--- Work request 1 ---
List each figure panel that the passage on AHP6 and cytokinin signaling cites, naming each panel once.
--- Work request 2 ---
Decide whether each statement agrees with the passage on AHP6 and cytokinin signaling. Answer yes or no, and quote the words from the passage that settle it.
(a) In wild-type roots, ARR15 expression extended to the protoxylem position.
(b) AHP6prom::CKX2 suppressed the ahp6-1 phenotype.
(c) ahp6-1 suppressed the cre1 ahk2 ahk3 phenotype.

--- Text for analysis ---

***

To examine the role of AHP6 in cytokinin signaling, cytokinin responsiveness conferred by ahp6 was measured with the use of the adventitious root formation assay (17). The impaired cytokinin response in wol was partially restored in wol ahp6 (Fig. 2B, consistent with the negative role of AHP6 on cytokinin signaling. We also demonstrated that ahp6-1 could not suppress the cytokinin-insensitive cre1 ahk2 ahk3 phenotype, indicating that the suppressor phenotype in the wol background is due to residual cytokinin signaling (17) (Fig. 2B and fig. S3C). To study the status of cytokinin signaling in ahp6-1 at the position normally occupied by protoxylem files, we performed in situ RNA hybridization, with the cytokinin primary response gene ARR15 (18) as a probe (Fig. 2C). Whereas ARR15 expression in wild-type roots was restricted to the intervening procambial cells adjacent to the xylem axis (n = 4), the expression domain in four out of five ahp6-1 roots expanded to include the protoxylem position. These results indicate that AHP6 functions to facilitate protoxylem specification by down-regulating cytokinin signaling in a spatially specific manner. To confirm this, we examined whether the cytokinin-degrading enzyme CKX2 (8) could substitute AHP6 when ectopically expressed in the protoxylem. AHP6prom::CKX2 suppressed the ahp6-1 phenotype (fig. S3D). Furthermore, when ahp6-1 plants were germinated on media containing cytokinin, the loss-of-protoxylem phenotype was enhanced (figs. S2A and S4B), supporting the role of AHP6 as a negative regulator of cytokinin signaling and implicating additional unidentified factors.

***

--- Source material ---
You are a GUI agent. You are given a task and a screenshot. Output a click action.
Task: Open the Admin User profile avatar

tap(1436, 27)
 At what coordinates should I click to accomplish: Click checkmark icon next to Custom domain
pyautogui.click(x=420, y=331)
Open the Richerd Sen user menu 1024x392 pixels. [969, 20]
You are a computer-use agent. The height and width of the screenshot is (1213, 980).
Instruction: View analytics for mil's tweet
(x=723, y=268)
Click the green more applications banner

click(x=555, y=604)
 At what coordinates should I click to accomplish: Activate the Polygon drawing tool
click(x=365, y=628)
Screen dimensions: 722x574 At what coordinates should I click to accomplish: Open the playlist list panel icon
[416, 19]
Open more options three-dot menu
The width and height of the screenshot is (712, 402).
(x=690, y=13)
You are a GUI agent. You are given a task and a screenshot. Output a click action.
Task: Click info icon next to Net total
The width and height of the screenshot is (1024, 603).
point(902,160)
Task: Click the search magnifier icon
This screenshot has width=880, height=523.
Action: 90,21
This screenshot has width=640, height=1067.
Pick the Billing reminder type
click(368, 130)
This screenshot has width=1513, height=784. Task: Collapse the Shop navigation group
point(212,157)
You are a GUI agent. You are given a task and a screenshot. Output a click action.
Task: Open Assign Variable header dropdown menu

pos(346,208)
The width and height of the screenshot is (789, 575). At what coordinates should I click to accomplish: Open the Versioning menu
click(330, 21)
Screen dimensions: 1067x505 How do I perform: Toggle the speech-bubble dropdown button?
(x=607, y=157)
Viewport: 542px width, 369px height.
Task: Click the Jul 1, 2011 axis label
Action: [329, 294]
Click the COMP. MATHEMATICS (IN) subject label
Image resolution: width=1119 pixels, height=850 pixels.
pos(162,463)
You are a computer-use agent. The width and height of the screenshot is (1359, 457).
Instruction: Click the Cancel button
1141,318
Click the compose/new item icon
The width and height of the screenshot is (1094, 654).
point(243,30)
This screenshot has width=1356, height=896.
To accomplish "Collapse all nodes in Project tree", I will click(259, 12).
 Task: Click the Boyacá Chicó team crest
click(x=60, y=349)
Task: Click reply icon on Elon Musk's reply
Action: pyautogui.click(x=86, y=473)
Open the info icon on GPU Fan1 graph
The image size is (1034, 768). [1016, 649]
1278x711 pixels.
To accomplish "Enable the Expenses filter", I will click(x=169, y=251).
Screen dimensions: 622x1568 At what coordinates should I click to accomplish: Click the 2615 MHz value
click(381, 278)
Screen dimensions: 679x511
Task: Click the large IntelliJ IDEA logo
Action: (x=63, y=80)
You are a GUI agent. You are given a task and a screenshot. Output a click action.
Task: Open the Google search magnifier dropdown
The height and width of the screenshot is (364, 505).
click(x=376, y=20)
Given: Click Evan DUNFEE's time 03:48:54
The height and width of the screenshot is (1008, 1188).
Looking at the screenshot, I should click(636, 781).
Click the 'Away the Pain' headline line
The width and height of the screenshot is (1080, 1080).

***

--- Exercise output 1 ---
Fig. 2B, fig. S3C, Fig. 2C, fig. S3D, fig. S2A, fig. S4B

--- Exercise output 2 ---
(a) No: "Whereas ARR15 expression in wild-type roots was restricted to the intervening procambial cells adjacent to the xylem axis"
(b) Yes: "AHP6prom::CKX2 suppressed the ahp6-1 phenotype"
(c) No: "ahp6-1 could not suppress the cytokinin-insensitive cre1 ahk2 ahk3 phenotype"